Authorization Guidelines
Summary of services that require prior authorization
Download a copy of the 2024 Authorization Guidelines.
Payment Policy: Hospital Inpatient and Observation Admissions Authorization Requirements
Obtaining prior authorization is the responsibility of the PCP or treating provider. Members who need prior authorization should work with their provider to submit the required clinical data.
Submit the request in one of the following ways:
- via fax to 443-552-7407 / 443-552-7408.
- via telephone at 800-730-8543 / 410-779-9359.
Click here to download a copy of our preauthorization request forms.

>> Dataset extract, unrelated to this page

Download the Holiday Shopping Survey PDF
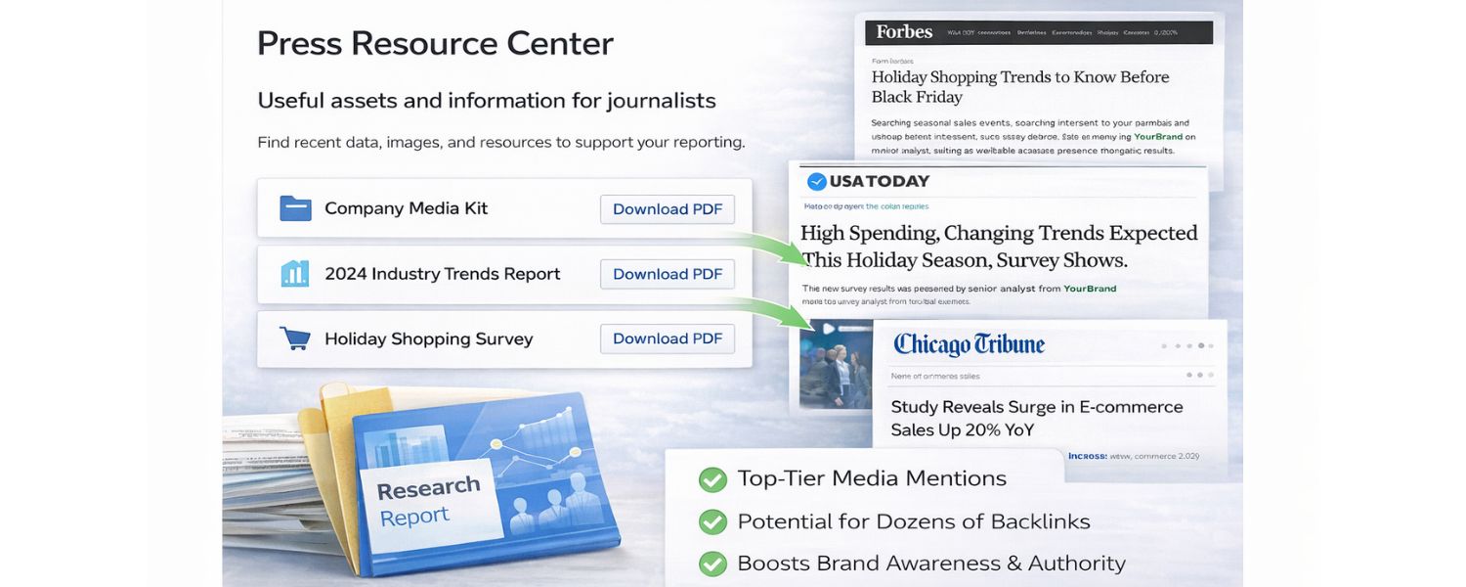The height and width of the screenshot is (587, 1466). (x=668, y=338)
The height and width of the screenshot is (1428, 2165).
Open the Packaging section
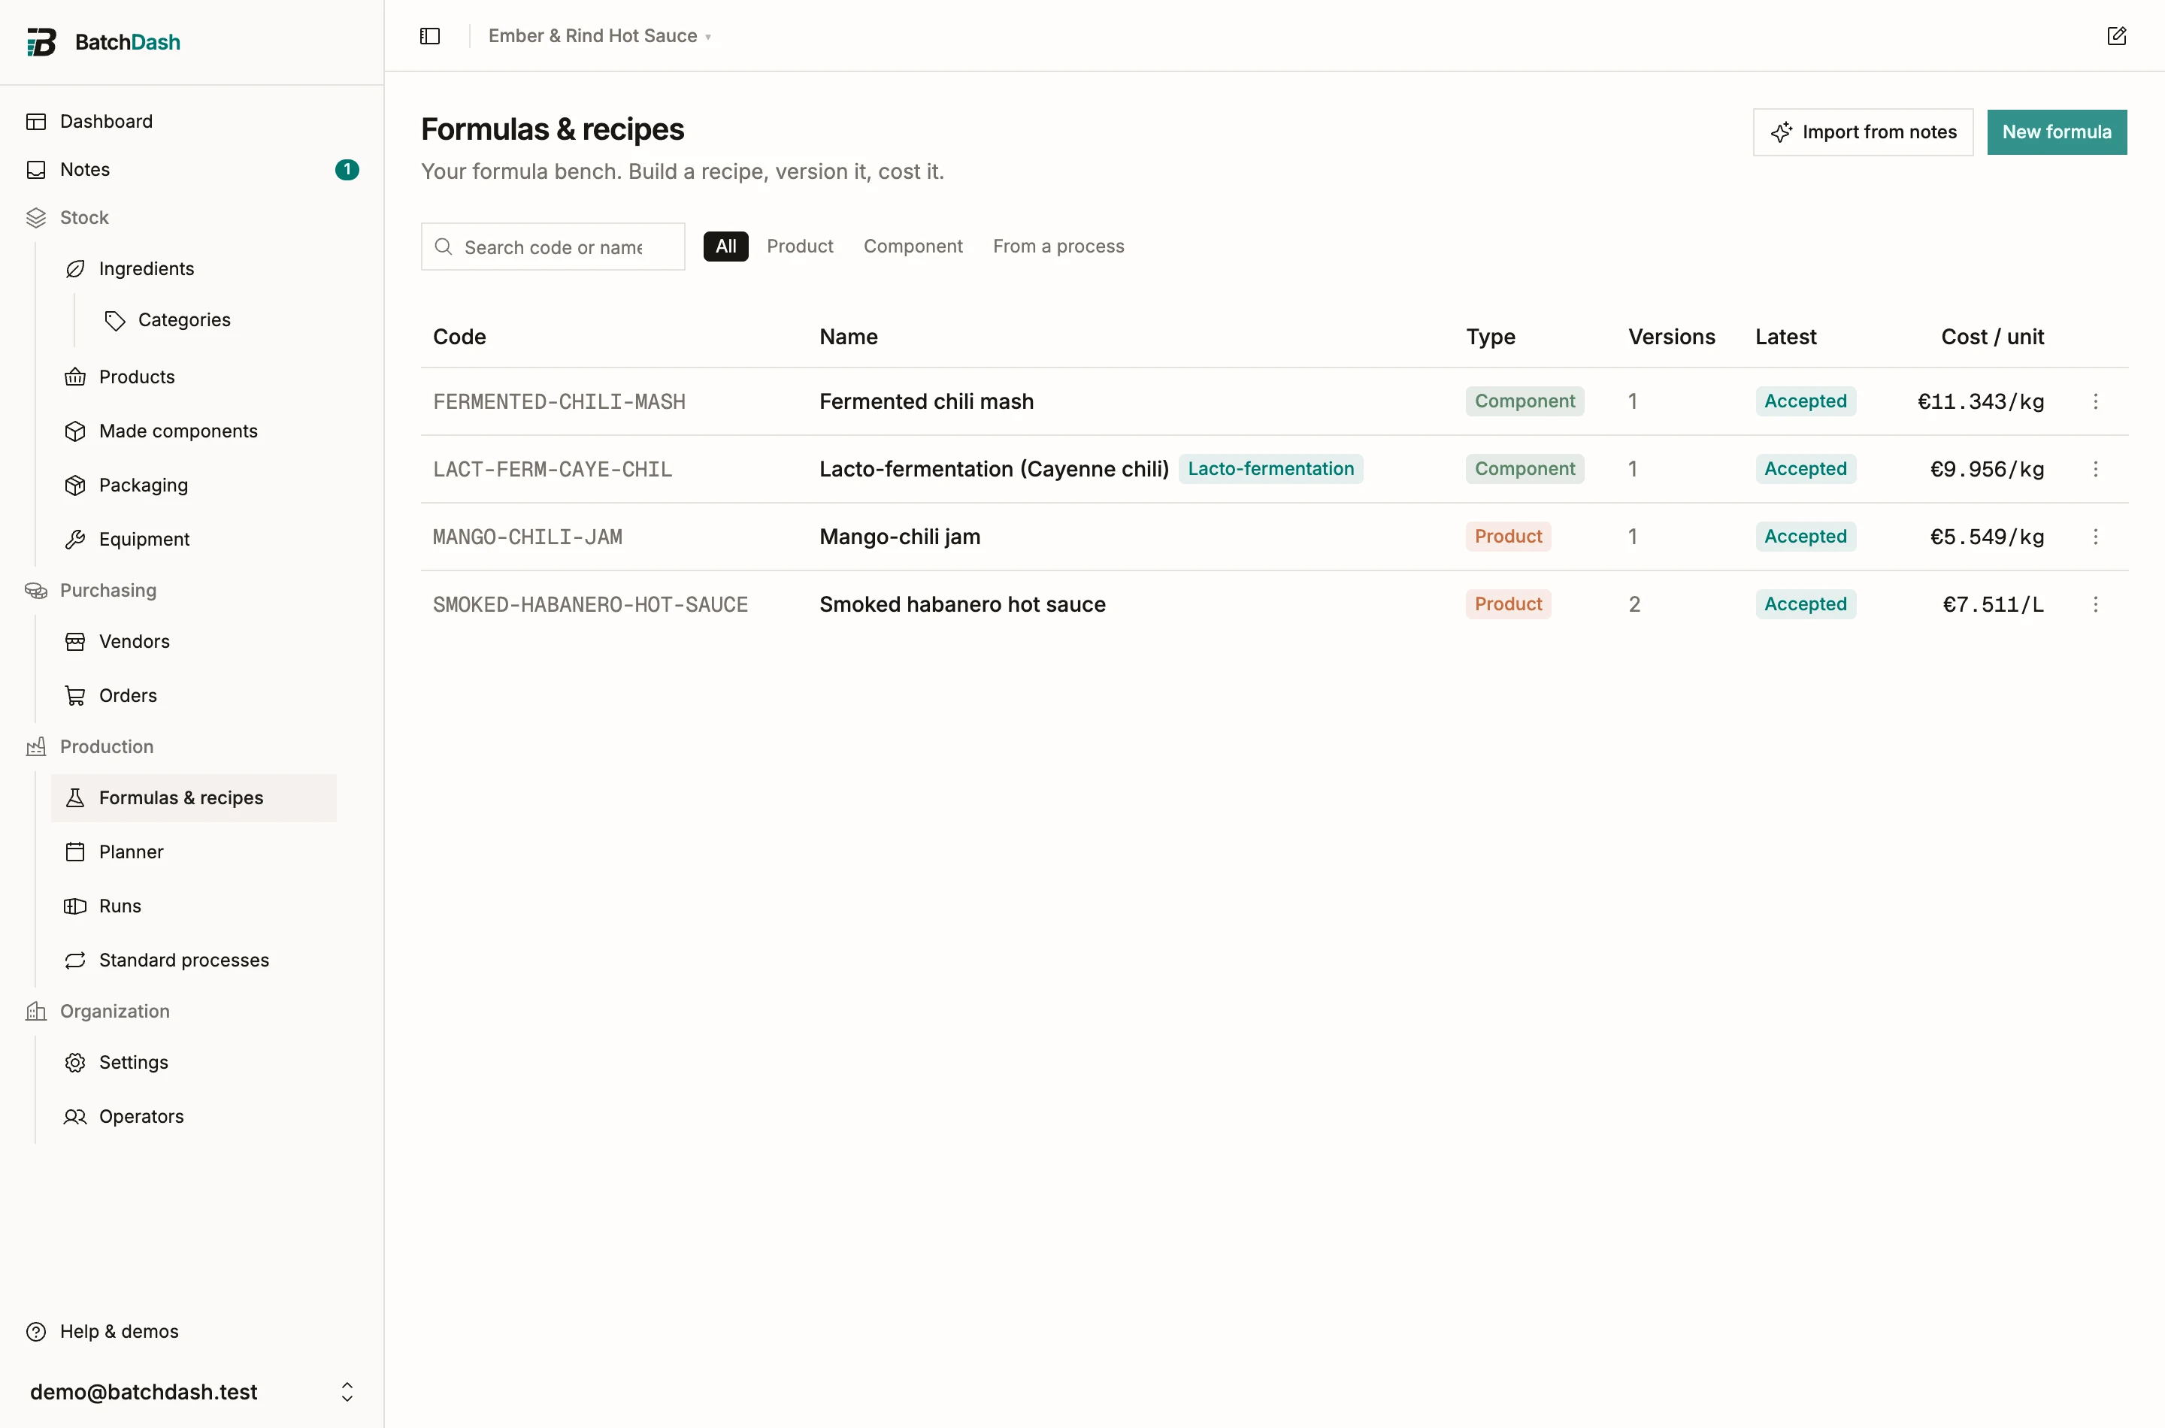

Click here to download a copy of our medical preferred drug list.
Important Information
- The Authorization Guidelines document is not all inclusive.
- All inpatient services require authorizations.
- All outpatient services in the below categories and/or outpatient services and procedures by a non-par facility or non-par provider require an authorization.
- Authorization is not a guarantee of payment.
- All authorizations are subject to eligibility requirements and benefit plan limitations.
- Authorizations are issued for medical services and assumes that providers submit claims with codes billable under the current Medicaid Fee Schedule contact Provider Relations with questions.
- Verification of eligibility and/or benefit information is not a guarantee of payment.
- Benefits will be determined once a claim is received and will be based upon, among other things, the member’s eligibility, any claims received during the interim period and the terms of coverage applicable on the date services were rendered.
Medical Drug Prior Authorization List
CareFirst Community Health Plan Maryland (CareFirst CHPMD) will require prior authorization (PA) on certain medical drugs. Prescribers must complete the entirety of the medical injection preauthorization request form with supporting medical documentation and send to CareFirst CHPMD to render medical necessity coverage determination. Failure to do so will result in non-payment. You will not be reimbursed without an approved prior authorization.